WHAT IS REQUIRED >> Please output the items below as a Markdown table with the columns Row and Line, one numbered row per line and no rows for blank lines. Leave the pictures out of your answer.

_ _ _ _ _

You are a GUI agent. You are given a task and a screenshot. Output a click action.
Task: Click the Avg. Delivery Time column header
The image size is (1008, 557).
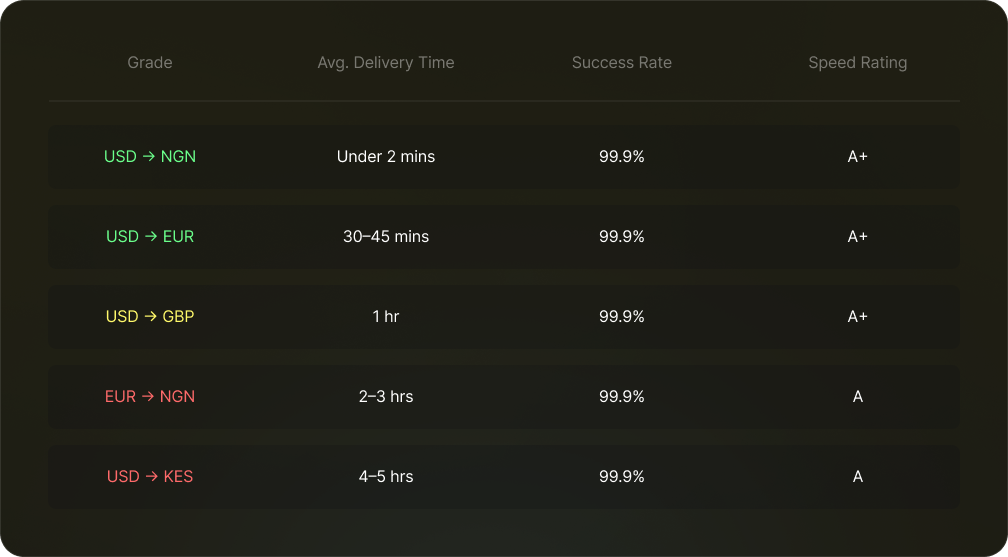tap(386, 62)
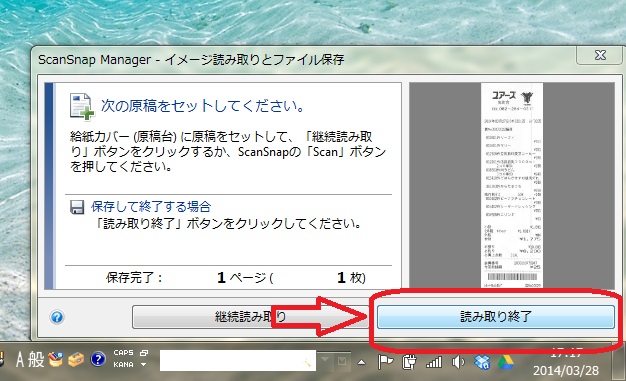Click the 読み取り終了 button

495,317
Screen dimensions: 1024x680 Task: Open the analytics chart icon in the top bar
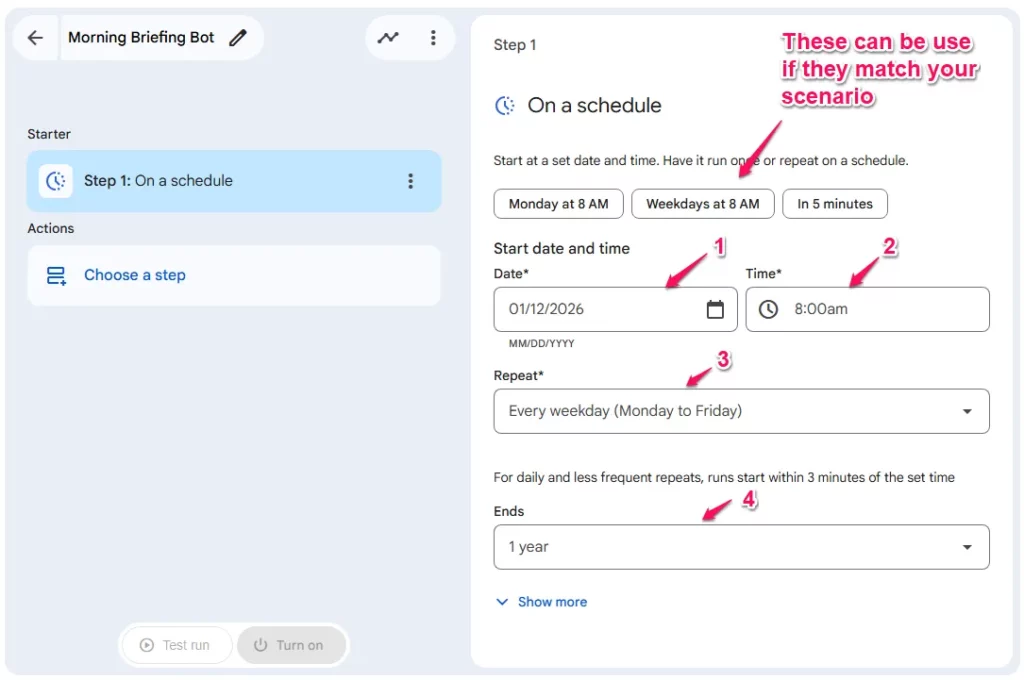pyautogui.click(x=388, y=36)
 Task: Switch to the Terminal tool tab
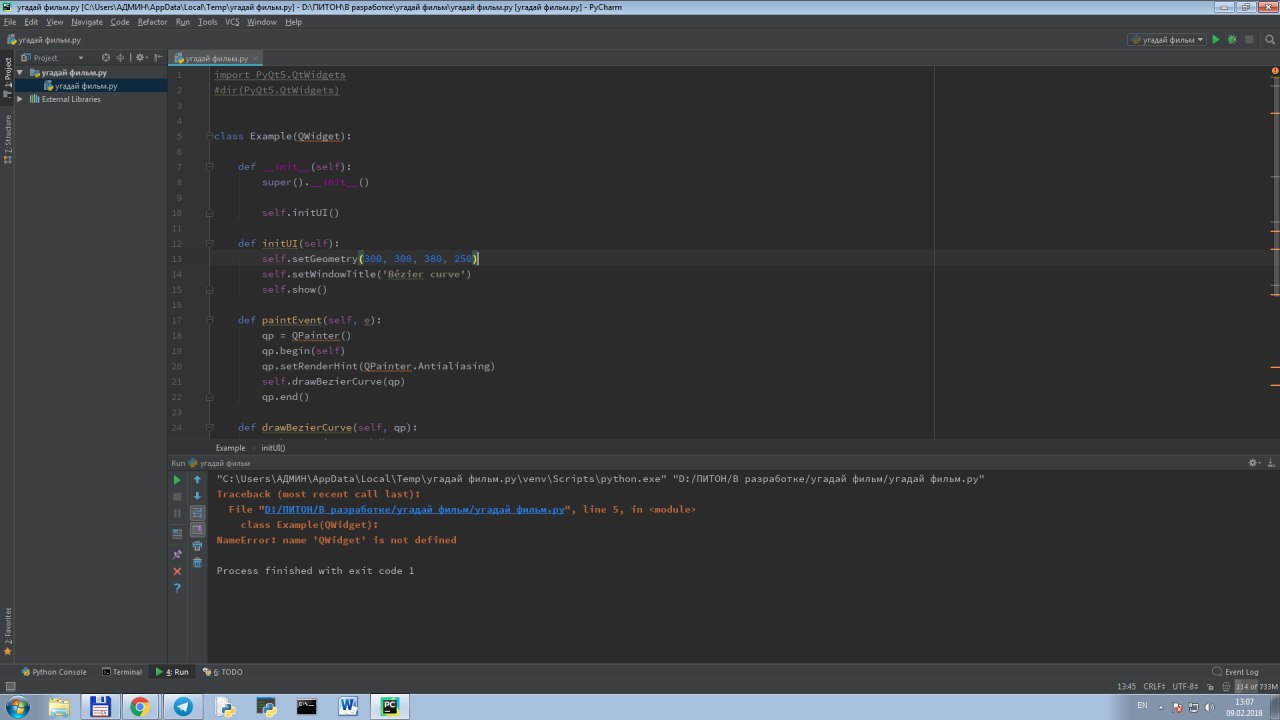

_ _ _ _ _

OUTPUT OF THE TASK >>
| Row | Line |
|---|---|
| 1 | You are a GUI agent. You are given a task and a screenshot. Output a click action. |
| 2 | Task: Click the Avg. Delivery Time column header |
| 3 | The image size is (1008, 557). |
| 4 | tap(386, 62) |
| 5 | Click the 読み取り終了 button |
| 6 | 495,317 |
| 7 | Screen dimensions: 1024x680 Task: Open the analytics chart icon in the top bar |
| 8 | pyautogui.click(x=388, y=36) |
| 9 |  Task: Switch to the Terminal tool tab |